* Seçilmiş Bölüm *
+--
Yani dozunda kaygıdan söz ediyorsunuz.
Evet.
“YAŞLILAR YALNIZ BIRAKILMASIN”
Sokağa çıkma yasağı olan yaşlılar, kendilerini ötekileştirilmiş hissettiler.
Aslında salgını daha kısa sürede atlatmak için sokağa çıkma yasağı sadece onlara değil herkese uygulanması gerekiyordu. Yaşlılarda ölüm korkusu, gençlerde de suçluluk hissi oluştu. Gençler, 65 yaş üstündeki insanlarla daha fazla ilgilenmeli. Yaşlı insanlarımızın sadece çocuklarından ilgi beklenilmemeli. Ben, çevremdeki yaşlıları arayıp, nasıl olduklarını soruyorum. Sadece nasılsın diye sormak bile onlara çok iyi geliyor. Yardımlaşma ve dayanışma Türk insanın özellikleri arasında var. En çok da bu süreçte dayanışılmalı.
Yaşlılar haksızlığa uğradıklarını mı düşünüyorlar?
Evet böyle hissetmeleri çok doğal. Eğer sokağa çıkma yasağı tüm ülkeye uygulansaydı daha iyi olacaktı ve yaşlılarımız da haksızlığa uğradıklarını düşünmeyeceklerdi. Ama maalesef böyle olmadı.
Bir de çalışmak zorunda olanlar var. Onlar daha çok risk altında. Yani evde kalanlar kadar şanslı değiller. Onlara tavsiyeleriniz nelerdir?
+--
* Görev Koşulu A *
Yaşlılar ve salgın üzerine söyleşiye göre, sokağa çıkma yasağı yaşlılarda ve gençlerde hangi duyguları oluşturdu?
* Görev Koşulu B *
Yaşlılar ve salgın üzerine söyleşiyi son sorudan itibaren devralıp yanıtı sürdürün.

* Veri Kesiti *
+--
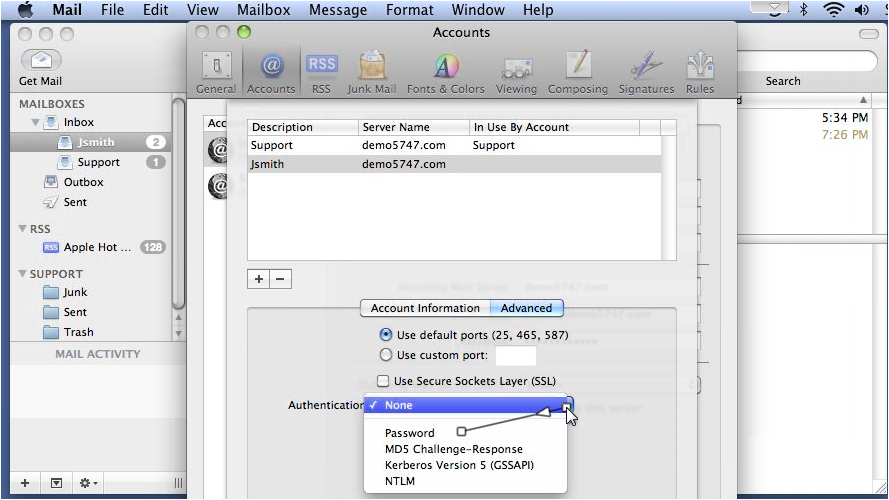
Task: Open the RSS preferences icon
Action: click(x=321, y=72)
+--
* Yanıt Alanı A *
Yaşlılarda ölüm korkusu, gençlerde ise suçluluk hissi oluştu.

* Yanıt Alanı B *
Tabii onlar daha büyük bir risk altında. Çalışanlar, neden çalıştıklarını sorguluyorlar. Böyle hissetmeleri de çok doğal. Ama çalışanlar da olayın iyi kısmına odaklanmalılar. Çünkü evde kalanların yaşadıkları sorunların bir kısmını yaşamıyorlar. İş arkadaşlarıyla belirli mesafede iletişim kurdukları için sosyallikleri evde kalanlardan daha fazla.
“SALGINDAN SONRA ESKİ ALIŞKANLIKLARIMIZA DÖNMEYECEĞİZ”
Salgın birçok alışkanlığımızı terk etmemize yol açtı. El sıkışmıyor, sarılmıyor ve birbirimizle temas etmekten sakınıyoruz. Bunun yanında başta ellerimizi yıkamak olmak üzere temizliğe daha çok önem vermeye başladık. Peki salgın bittikten sonra nasıl bir yaşam bizi bekliyor?
Salgından sonra ne Türkiye’de ne de dünyada hiçbir şey eskisi gibi olmayacak. Salgın, olumlu birçok şeyi öğrettiği gibi olumsuz tarafları da oldu. Depresyon, kaygı panik atak gibi olumsuz, el yıkama ve hijyene önem vermek gibi de olumlu tarafları oldu. Aslında normal şartlarda da kronik rahatsızlığı olan hastalara temas etmeme, çocuklara dokunmamak ve öpmeme gibi davranışlarımızın olması gerekir. Avrupa’da, özellikle İngiltere’de çocuklara dokunmamak ve öpmemek gibi kurallar katı bir şekilde uygulanıyor. Salgın bittikten sonra bu davranışları sürdüreceğiz. Yani salgın bittikten sonra bir süre daha hiçbir şey eskisi gibi olmayacak.
Sosyal ilişkilerin azalması olumlu bir gelişme olarak görülebilir mi?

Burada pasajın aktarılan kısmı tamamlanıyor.